What to do: Edit the lines below so that every "GUI agent" becomes "screen agent", and leave everything else untouched.

(Saved entries)

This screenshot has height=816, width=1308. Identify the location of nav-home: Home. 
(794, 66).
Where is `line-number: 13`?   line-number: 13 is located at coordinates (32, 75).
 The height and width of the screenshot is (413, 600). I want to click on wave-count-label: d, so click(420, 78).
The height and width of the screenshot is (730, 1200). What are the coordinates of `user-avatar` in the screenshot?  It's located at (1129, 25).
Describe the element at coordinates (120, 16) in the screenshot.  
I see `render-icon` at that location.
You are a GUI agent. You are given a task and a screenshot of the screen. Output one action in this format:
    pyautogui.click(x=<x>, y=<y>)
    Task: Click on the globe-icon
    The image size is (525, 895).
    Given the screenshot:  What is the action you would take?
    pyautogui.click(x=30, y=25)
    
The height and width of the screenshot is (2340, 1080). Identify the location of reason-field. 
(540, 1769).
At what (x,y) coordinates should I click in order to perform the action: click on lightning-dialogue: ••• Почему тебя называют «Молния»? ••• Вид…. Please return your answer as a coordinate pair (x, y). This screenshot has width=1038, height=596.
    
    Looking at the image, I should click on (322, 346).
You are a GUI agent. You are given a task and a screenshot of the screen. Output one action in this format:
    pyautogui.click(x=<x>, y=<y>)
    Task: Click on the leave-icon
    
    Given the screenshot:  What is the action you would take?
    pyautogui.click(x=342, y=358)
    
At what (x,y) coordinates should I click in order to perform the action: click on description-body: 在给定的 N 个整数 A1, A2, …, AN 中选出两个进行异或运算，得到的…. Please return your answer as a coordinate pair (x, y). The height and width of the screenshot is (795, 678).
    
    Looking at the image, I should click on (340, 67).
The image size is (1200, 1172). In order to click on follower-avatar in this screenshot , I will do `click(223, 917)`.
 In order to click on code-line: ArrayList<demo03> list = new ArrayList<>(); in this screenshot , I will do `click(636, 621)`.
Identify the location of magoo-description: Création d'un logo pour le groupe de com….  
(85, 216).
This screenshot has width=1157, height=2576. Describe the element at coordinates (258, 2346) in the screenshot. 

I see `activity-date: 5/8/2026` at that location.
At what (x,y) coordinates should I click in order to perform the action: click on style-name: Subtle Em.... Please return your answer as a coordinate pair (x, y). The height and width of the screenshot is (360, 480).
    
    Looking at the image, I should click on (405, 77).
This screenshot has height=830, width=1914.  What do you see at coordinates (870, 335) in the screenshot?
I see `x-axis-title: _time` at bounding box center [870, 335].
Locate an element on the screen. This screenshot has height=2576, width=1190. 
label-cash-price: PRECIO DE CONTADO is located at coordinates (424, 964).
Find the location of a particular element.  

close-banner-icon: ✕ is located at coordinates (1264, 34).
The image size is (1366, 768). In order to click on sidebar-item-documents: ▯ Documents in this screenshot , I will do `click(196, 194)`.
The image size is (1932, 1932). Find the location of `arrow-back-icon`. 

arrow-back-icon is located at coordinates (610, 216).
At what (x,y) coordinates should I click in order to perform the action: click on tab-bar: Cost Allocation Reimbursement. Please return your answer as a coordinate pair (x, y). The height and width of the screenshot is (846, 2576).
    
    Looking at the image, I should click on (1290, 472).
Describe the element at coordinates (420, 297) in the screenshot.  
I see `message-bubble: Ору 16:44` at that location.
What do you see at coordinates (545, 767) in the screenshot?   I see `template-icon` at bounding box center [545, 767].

Solution to this task:
This screenshot has height=816, width=1308. Identify the location of nav-home: Home. 
(794, 66).
Where is `line-number: 13`?   line-number: 13 is located at coordinates (32, 75).
 The height and width of the screenshot is (413, 600). I want to click on wave-count-label: d, so click(420, 78).
The height and width of the screenshot is (730, 1200). What are the coordinates of `user-avatar` in the screenshot?  It's located at (1129, 25).
Describe the element at coordinates (120, 16) in the screenshot.  
I see `render-icon` at that location.
You are a screen agent. You are given a task and a screenshot of the screen. Output one action in this format:
    pyautogui.click(x=<x>, y=<y>)
    Task: Click on the globe-icon
    The image size is (525, 895).
    Given the screenshot:  What is the action you would take?
    pyautogui.click(x=30, y=25)
    
The height and width of the screenshot is (2340, 1080). Identify the location of reason-field. 
(540, 1769).
At what (x,y) coordinates should I click in order to perform the action: click on lightning-dialogue: ••• Почему тебя называют «Молния»? ••• Вид…. Please return your answer as a coordinate pair (x, y). This screenshot has width=1038, height=596.
    
    Looking at the image, I should click on (322, 346).
You are a screen agent. You are given a task and a screenshot of the screen. Output one action in this format:
    pyautogui.click(x=<x>, y=<y>)
    Task: Click on the leave-icon
    
    Given the screenshot:  What is the action you would take?
    pyautogui.click(x=342, y=358)
    
At what (x,y) coordinates should I click in order to perform the action: click on description-body: 在给定的 N 个整数 A1, A2, …, AN 中选出两个进行异或运算，得到的…. Please return your answer as a coordinate pair (x, y). The height and width of the screenshot is (795, 678).
    
    Looking at the image, I should click on (340, 67).
The image size is (1200, 1172). In order to click on follower-avatar in this screenshot , I will do `click(223, 917)`.
 In order to click on code-line: ArrayList<demo03> list = new ArrayList<>(); in this screenshot , I will do `click(636, 621)`.
Identify the location of magoo-description: Création d'un logo pour le groupe de com….  
(85, 216).
This screenshot has width=1157, height=2576. Describe the element at coordinates (258, 2346) in the screenshot. 

I see `activity-date: 5/8/2026` at that location.
At what (x,y) coordinates should I click in order to perform the action: click on style-name: Subtle Em.... Please return your answer as a coordinate pair (x, y). The height and width of the screenshot is (360, 480).
    
    Looking at the image, I should click on (405, 77).
This screenshot has height=830, width=1914.  What do you see at coordinates (870, 335) in the screenshot?
I see `x-axis-title: _time` at bounding box center [870, 335].
Locate an element on the screen. This screenshot has height=2576, width=1190. 
label-cash-price: PRECIO DE CONTADO is located at coordinates (424, 964).
Find the location of a particular element.  

close-banner-icon: ✕ is located at coordinates (1264, 34).
The image size is (1366, 768). In order to click on sidebar-item-documents: ▯ Documents in this screenshot , I will do `click(196, 194)`.
The image size is (1932, 1932). Find the location of `arrow-back-icon`. 

arrow-back-icon is located at coordinates (610, 216).
At what (x,y) coordinates should I click in order to perform the action: click on tab-bar: Cost Allocation Reimbursement. Please return your answer as a coordinate pair (x, y). The height and width of the screenshot is (846, 2576).
    
    Looking at the image, I should click on (1290, 472).
Describe the element at coordinates (420, 297) in the screenshot.  
I see `message-bubble: Ору 16:44` at that location.
What do you see at coordinates (545, 767) in the screenshot?   I see `template-icon` at bounding box center [545, 767].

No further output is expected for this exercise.